On the Dash:
- Trump says the U.S. won’t renew USMCA ahead of the critical July 1 review deadline.
- Non-qualifying vehicles already face a 25% tariff, with costs likely to rise further.
- Automakers warn they may not be able to profitably sell entry-level vehicles without a deal.
President Donald Trump said Wednesday he does not plan to renew the United States-Mexico-Canada Agreement (USMCA), pushing North American trade into a prolonged renegotiation with direct consequences for auto dealers.
Speaking to reporters in the Oval Office, Trump said he is “not looking to renew” the agreement ahead of its mandatory July 1 review deadline.

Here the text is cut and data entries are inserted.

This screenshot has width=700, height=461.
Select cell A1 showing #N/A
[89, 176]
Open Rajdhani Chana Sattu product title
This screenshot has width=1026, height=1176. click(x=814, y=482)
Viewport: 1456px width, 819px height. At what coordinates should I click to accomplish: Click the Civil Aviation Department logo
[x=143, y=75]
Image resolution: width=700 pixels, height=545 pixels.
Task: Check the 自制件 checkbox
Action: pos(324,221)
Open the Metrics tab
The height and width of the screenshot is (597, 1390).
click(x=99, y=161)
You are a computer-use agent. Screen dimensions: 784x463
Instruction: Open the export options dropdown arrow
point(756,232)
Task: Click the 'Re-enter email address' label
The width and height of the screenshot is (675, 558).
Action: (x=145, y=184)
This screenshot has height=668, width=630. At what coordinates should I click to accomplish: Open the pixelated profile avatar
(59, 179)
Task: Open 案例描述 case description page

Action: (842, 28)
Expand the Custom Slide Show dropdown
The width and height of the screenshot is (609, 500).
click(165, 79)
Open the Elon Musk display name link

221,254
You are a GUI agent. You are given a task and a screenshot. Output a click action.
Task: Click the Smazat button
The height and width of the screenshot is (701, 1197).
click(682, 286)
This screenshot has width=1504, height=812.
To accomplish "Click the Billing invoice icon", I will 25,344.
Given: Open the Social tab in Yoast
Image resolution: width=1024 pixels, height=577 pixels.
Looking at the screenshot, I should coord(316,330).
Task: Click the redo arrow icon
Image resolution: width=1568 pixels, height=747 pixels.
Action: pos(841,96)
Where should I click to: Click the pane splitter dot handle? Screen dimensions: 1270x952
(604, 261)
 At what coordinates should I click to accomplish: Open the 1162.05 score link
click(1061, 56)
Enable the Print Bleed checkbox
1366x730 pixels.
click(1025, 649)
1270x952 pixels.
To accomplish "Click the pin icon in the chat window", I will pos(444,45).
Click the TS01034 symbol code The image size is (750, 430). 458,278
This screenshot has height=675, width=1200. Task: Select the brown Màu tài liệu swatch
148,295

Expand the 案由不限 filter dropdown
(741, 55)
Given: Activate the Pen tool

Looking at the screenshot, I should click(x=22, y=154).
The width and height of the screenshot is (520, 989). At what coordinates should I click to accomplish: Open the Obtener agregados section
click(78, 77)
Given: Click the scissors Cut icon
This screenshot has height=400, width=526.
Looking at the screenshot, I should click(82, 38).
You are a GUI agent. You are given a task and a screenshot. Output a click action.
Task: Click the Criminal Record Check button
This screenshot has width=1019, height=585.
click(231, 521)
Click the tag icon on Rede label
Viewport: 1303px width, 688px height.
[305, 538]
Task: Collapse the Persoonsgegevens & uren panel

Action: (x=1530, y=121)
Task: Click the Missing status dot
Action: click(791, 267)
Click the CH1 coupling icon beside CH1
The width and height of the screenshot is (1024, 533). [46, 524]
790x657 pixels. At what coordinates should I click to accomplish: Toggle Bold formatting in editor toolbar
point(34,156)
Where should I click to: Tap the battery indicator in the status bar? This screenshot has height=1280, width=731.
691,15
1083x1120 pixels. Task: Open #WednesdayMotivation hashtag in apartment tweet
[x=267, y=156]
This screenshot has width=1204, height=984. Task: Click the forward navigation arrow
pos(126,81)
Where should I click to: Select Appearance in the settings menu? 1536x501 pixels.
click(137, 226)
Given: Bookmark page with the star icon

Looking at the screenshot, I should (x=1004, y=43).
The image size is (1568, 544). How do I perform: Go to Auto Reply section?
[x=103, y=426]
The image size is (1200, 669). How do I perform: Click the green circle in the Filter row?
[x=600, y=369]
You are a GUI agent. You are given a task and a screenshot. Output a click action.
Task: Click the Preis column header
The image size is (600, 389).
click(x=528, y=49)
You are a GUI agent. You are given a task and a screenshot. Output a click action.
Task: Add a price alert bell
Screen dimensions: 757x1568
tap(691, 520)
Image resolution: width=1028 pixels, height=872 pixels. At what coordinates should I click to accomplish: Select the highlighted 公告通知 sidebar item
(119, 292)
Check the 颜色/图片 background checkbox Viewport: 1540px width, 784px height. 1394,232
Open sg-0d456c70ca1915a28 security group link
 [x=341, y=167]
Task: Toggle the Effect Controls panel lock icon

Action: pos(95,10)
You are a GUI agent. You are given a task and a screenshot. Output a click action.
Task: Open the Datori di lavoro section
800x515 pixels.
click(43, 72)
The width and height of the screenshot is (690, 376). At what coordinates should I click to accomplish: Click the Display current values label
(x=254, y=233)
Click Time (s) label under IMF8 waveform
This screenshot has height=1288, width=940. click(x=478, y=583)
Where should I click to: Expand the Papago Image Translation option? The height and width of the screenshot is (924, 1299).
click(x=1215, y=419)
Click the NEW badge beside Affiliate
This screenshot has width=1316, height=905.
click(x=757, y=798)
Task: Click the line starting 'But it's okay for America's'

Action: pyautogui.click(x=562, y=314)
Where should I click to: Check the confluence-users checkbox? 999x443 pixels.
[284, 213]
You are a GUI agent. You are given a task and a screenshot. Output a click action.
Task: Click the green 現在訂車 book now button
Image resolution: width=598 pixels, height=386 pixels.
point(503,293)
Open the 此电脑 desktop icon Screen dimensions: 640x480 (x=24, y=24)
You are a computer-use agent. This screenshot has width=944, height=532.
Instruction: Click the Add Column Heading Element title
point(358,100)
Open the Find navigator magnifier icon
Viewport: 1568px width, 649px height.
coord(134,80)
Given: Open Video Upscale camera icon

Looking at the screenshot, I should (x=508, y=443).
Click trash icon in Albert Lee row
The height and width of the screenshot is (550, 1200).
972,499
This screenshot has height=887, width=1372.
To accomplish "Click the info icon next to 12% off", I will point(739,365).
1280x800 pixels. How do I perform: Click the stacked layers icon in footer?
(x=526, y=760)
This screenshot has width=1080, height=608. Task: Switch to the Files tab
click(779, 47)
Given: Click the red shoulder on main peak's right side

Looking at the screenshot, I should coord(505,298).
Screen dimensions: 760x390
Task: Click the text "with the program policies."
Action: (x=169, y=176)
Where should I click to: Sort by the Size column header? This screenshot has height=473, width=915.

“USMCA did one thing that I loved. After six years, it comes up for renewal. I don’t know that I’m going to renew it,” Trump said. “It was a great deal for one reason. It gave the right to terminate.”
If any party declines to confirm renewal, the pact enters a cycle of annual reviews and expires in 2036, according to the Center for Strategic and International Studies. The deal stays in force for now, but long-term planning becomes harder for dealers and automakers.
U.S. Trade Representative Jamieson Greer told Congress in December 2025 that a simple extension was off the table. “A rubberstamp of the Agreement is not in the national interest,” Greer said in a briefing to the House Ways and Means and Senate Finance committees.
The White House is pushing for at least 50% U.S. content in new vehicles to qualify for tariff-free treatment, Bloomberg reported. USMCA-qualifying vehicles from Canada and Mexico currently enter the U.S. duty-free. Non-qualifying vehicles face a 25% tariff. Without a deal, automakers may no longer be able to profitably build and sell entry-level vehicles in the U.S. market.
Greer told Congress that U.S. exports to Canada and Mexico are up 56% since 2020, citing the deal as a partial success. But he said the agreement has fallen short on manufacturing jobs and industrial capacity.
Negotiations are expected to stretch through the summer and beyond.